● **AIM OF THE EXERCISE**: Copy each line below in which the string "address" appears.

Saved data entries:
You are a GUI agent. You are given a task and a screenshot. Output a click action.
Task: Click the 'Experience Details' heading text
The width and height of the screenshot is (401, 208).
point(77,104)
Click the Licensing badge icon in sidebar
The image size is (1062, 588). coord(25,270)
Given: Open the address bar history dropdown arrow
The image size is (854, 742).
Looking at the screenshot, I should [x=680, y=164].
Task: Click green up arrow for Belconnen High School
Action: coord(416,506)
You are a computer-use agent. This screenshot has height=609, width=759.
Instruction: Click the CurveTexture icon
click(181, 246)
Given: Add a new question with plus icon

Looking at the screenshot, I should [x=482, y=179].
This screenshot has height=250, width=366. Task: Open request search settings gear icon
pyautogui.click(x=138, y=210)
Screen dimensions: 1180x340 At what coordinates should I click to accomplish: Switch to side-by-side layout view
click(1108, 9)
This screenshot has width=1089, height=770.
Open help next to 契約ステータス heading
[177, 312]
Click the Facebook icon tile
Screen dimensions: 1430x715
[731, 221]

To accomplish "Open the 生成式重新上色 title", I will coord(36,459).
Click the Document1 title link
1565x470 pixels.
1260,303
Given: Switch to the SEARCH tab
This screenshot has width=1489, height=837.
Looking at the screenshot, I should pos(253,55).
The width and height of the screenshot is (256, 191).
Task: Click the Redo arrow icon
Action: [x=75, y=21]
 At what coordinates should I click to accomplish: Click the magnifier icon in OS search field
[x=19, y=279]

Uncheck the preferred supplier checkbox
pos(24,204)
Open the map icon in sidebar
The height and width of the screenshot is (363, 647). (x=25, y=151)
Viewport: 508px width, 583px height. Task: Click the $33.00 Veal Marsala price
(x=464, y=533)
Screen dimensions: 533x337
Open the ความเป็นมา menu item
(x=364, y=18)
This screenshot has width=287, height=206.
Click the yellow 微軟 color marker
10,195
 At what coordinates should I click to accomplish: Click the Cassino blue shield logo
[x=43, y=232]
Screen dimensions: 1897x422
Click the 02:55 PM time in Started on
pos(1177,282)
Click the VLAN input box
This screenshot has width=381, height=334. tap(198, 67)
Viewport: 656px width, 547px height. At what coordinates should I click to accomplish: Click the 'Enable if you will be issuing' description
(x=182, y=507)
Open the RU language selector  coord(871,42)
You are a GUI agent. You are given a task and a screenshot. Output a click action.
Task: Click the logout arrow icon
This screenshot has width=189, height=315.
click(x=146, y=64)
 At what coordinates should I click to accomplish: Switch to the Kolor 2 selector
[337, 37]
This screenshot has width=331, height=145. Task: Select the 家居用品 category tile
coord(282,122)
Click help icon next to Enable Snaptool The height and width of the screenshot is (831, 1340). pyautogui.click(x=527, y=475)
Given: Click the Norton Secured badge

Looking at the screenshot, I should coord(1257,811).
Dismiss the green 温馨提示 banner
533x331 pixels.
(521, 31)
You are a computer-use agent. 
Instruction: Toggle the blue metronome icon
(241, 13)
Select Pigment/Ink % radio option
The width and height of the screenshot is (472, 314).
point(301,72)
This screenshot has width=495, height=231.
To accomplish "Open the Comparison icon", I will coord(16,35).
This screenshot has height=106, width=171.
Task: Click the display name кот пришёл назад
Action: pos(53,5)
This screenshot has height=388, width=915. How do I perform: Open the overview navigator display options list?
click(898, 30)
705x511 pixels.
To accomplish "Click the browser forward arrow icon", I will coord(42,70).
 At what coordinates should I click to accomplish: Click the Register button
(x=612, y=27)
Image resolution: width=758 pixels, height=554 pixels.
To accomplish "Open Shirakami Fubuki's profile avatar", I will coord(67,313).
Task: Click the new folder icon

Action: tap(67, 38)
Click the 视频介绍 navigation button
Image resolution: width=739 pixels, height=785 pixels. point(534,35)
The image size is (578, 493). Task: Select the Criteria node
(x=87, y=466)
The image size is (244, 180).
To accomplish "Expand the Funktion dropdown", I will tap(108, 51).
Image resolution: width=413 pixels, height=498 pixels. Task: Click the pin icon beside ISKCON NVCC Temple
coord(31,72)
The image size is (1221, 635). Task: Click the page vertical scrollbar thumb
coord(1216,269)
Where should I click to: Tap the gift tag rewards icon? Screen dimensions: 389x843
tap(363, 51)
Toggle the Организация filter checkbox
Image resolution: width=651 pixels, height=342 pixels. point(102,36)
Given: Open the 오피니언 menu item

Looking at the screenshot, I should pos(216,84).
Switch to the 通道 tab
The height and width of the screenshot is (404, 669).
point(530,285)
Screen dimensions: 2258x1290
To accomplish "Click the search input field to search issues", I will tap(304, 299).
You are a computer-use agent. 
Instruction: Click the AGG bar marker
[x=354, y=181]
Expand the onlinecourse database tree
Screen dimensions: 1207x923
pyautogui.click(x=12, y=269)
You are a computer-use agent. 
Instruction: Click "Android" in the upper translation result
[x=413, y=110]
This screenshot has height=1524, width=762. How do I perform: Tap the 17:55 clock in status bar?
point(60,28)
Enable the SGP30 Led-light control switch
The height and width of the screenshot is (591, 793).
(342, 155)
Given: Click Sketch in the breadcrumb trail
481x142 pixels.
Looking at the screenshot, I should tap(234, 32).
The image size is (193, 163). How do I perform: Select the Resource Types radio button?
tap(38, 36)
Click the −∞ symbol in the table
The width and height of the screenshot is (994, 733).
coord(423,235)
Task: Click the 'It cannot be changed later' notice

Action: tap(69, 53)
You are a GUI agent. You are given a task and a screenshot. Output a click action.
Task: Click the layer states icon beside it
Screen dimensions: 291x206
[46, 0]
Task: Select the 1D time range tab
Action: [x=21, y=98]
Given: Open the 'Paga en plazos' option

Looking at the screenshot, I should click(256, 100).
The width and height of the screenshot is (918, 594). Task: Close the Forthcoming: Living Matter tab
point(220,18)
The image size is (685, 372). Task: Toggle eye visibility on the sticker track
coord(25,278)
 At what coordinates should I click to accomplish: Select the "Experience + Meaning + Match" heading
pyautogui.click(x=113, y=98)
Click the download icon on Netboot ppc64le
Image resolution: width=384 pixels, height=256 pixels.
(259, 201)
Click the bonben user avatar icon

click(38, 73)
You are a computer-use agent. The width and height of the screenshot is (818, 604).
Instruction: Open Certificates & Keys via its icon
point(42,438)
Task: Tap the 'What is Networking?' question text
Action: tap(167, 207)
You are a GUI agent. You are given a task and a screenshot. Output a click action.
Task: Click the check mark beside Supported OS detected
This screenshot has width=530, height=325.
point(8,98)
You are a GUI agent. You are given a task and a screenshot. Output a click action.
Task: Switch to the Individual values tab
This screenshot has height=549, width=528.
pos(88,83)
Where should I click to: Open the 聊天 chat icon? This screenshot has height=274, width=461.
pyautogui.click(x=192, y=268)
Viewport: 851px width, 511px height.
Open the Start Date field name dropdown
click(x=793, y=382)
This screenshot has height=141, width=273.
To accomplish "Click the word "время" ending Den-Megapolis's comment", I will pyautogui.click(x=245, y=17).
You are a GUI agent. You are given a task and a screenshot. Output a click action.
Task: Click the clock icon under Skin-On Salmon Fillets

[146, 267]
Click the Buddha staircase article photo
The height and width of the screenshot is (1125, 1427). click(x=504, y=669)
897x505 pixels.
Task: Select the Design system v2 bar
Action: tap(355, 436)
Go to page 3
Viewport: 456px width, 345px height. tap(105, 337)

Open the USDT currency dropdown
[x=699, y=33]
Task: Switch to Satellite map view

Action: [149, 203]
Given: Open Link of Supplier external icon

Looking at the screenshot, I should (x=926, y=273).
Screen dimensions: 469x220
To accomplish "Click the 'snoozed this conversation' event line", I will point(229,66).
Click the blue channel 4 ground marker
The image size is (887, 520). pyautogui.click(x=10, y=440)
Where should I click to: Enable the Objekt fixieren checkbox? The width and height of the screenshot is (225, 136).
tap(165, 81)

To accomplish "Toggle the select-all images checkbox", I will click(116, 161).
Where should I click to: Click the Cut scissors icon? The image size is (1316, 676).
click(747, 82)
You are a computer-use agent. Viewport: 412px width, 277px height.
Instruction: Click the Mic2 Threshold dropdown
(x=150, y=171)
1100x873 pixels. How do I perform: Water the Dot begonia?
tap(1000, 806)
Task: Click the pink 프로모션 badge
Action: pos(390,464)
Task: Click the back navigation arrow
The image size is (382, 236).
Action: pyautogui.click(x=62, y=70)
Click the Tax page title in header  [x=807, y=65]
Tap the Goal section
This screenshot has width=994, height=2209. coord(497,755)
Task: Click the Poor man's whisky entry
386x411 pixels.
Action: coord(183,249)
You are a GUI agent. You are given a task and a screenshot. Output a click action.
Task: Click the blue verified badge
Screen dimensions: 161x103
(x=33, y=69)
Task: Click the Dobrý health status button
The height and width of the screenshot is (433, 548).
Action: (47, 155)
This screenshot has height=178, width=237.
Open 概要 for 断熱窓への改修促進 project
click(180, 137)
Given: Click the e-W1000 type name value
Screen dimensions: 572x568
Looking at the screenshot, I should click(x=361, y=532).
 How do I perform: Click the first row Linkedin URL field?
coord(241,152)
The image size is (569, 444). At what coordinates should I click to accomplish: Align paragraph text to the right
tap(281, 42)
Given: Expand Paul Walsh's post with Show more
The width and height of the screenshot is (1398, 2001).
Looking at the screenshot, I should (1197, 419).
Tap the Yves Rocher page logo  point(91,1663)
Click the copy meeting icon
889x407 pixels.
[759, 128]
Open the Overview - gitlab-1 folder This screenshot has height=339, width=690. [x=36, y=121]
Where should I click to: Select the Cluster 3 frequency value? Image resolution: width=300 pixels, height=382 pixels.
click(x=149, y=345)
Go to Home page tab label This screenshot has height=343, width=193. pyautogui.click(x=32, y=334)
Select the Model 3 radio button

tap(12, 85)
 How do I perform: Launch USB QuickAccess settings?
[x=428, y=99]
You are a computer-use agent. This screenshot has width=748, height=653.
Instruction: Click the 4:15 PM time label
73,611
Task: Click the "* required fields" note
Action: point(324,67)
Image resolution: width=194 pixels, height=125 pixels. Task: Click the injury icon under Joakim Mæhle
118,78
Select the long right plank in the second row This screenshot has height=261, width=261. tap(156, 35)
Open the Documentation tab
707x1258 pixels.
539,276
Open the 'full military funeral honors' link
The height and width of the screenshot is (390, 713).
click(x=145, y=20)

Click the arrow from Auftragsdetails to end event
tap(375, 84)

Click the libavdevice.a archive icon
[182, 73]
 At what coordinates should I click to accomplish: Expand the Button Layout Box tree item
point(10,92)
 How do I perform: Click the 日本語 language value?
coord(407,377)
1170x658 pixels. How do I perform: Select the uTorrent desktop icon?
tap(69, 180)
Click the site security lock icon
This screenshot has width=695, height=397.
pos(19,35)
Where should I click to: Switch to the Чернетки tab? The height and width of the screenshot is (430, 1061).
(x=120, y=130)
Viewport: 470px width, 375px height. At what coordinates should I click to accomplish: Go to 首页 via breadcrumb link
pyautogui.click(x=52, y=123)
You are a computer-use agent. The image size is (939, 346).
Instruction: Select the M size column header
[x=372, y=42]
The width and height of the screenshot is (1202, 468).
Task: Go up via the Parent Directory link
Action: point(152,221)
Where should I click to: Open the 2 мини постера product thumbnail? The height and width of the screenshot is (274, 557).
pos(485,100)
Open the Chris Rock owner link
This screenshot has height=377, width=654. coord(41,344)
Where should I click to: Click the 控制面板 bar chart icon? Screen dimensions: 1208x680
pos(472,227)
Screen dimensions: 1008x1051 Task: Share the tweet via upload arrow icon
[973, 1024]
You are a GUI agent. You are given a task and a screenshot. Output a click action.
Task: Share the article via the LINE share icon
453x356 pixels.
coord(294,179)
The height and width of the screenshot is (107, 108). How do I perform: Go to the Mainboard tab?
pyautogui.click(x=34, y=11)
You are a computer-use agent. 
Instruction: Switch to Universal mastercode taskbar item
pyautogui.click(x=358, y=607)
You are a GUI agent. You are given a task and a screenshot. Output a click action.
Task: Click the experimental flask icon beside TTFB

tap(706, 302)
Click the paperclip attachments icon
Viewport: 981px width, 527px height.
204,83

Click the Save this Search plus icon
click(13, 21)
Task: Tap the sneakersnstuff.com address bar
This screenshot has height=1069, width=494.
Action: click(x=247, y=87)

● **RESULT FOR THIS EXERCISE**:
Given: Open the address bar history dropdown arrow
Task: Tap the sneakersnstuff.com address bar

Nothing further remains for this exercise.